I am a medical doctor, with a post-graduate specialisation in Pathology, specifically, Clinical Microbiology. Maybe I can shed a little light, although my advice will be slanted toward the Singapore medical system, so your mileage may vary.
Depending on the surgical subspecialty, you may be using a little math in your day to day stuff. Orthopaedics surgeons often deal with angles of deformity, and need to do accurate goniometric measurements of ranges of motion, etc. in their follow-up of patients. Neurosurgeons need to have a fair understanding of hydrostatics principles in managing conditions like hydrocephalus, and in measuring cerebrospinal fluid pressures and managing shunts that have been put in place to relieve intracranial pressure. Stereotactic brain surgery needs even more precision, but the math is probably all going to be done by computers. As an obstetrician, you'll have to be quick with simple mental arithmetic to calculate the gestational age, expected due date, gravity and parity status, etc, but there are simple hand held calendrical calculators to do all this stuff.
Surgeons are of course, medical doctors, and as a doctor, you'll need to use math to titrate dosages, react to abnormal values appropriately (e.g. calculate the right dose of insulin to administer to a patient in a particular state of hyperglycemia). You'll also need to use simple math (including square roots) in interpreting electrocardiograms (ECGs, or EKGs as they're known in the US). There are formulae used to estimate Creatinine Clearance (a measure of excretory kidney function) using the serum creatinine, weight, body surface area, age, sex, etc. and a relation known as the Cockcroft-Gault equation. So you see, lots of simple math in workaday medical stuff, but nothing that really stresses you beyond high-school level stuff.

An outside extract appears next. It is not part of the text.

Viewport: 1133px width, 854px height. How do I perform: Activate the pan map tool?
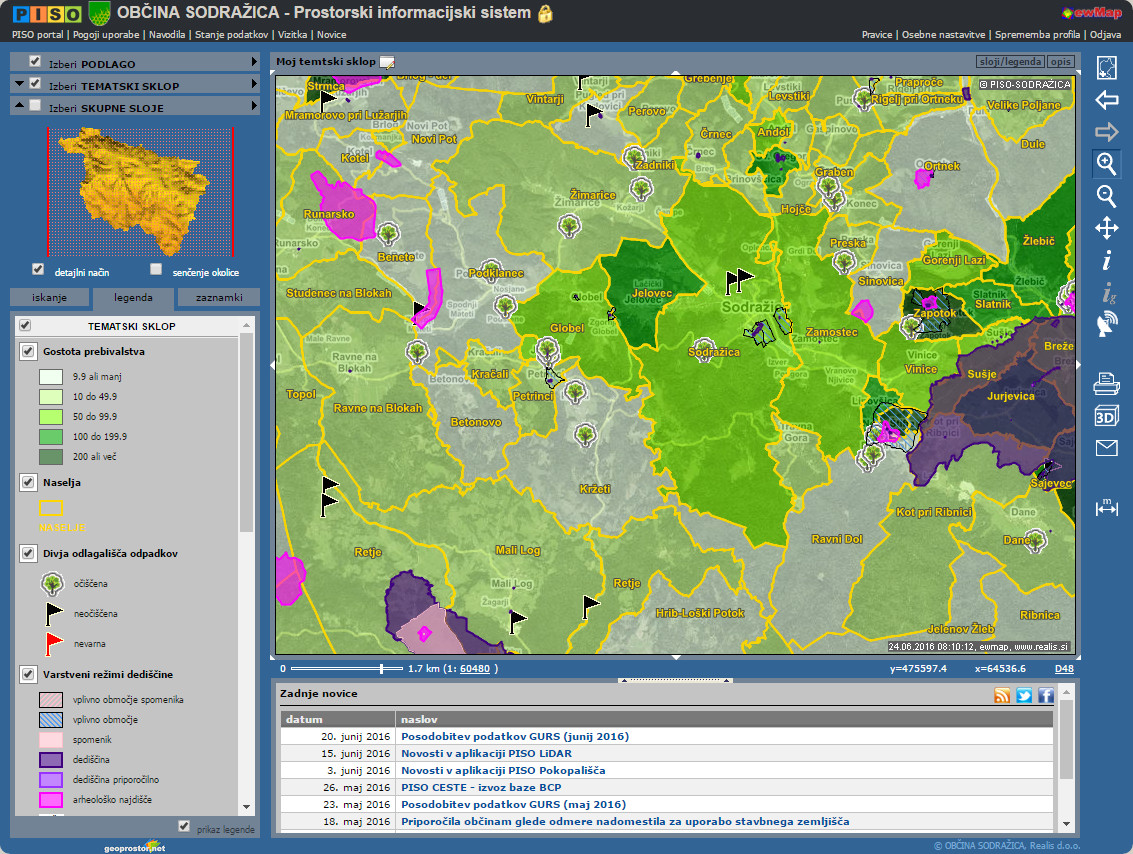(x=1106, y=228)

If you do certain other specialisations, more math/physics may be required. For example, if you specialise in Radiation Oncology, you may need to calculate very precise doses of radiation so as to treat, but not overtreat, your patients. If you do epidemiology, you may need LOTS of math to do mathematical modelling, including ordinary and partial differential equations and various stochastic methods. But this is really a fringe discipline, strictlykfor the mathematically-inclined.
In medical school, here's a breakdown of the math that may be required:
Biochemistry: basic organic chem involves some fiddling around with dissociation and acid-base-buffer equilibria. You may need to solve quadratic equations to resolve some problems. Enzyme kinetics involve simple mathematical models like Michaelis-Menten kinetics and Hill kinetics. You'll need to understand the solution of first order ordinary differential equations to derive those equations which yield you Km and Vmax values, and the principle of first-order kinetics. You'll need to design and carry out experiments that involve careful titration of micromolar concentrations. You may need to use a UV spectrophotometer (we did).
Physiology: understanding ionic equilibria involves a good working grasp of the Nernst equation and the Goldman-Hodgkin-Katz equilibrium. You'll need to really "get" all this when you try to describe how an action potential is generated, and its sequelae. Some other stuff like visual physics, and auditory physics - including understanding the decibel scale, sound intensity i. W/m^2, etc.
Pharmacology: apart from titrating doses by body weight/surface area, you'll need to understand drug kinetics very well. This involves concepts like first-pass metabolism and the area-under-the-curve, which is defined as \int_0^{\infty} C(t)dt, where C(t) is the concentration of drug at time t. Half-life, steady-state (at approx. 5 half-lives), drug peak and trough concentrations are all concepts you need to be familiar with.
Community medicine, epidemiology: lots of math here. You'll need to cover basic statistics, covering both parametric (t-test, etc.) and non-parametric (Spearman rho, etc.) tests. You may need to do systematic reviews that involve meta-analysis, using fixed or random-effects models and the appropriate statistics.
I hope I've painted a reasonably complete picture of the sort of math you may encounter in Medicine. Good luck!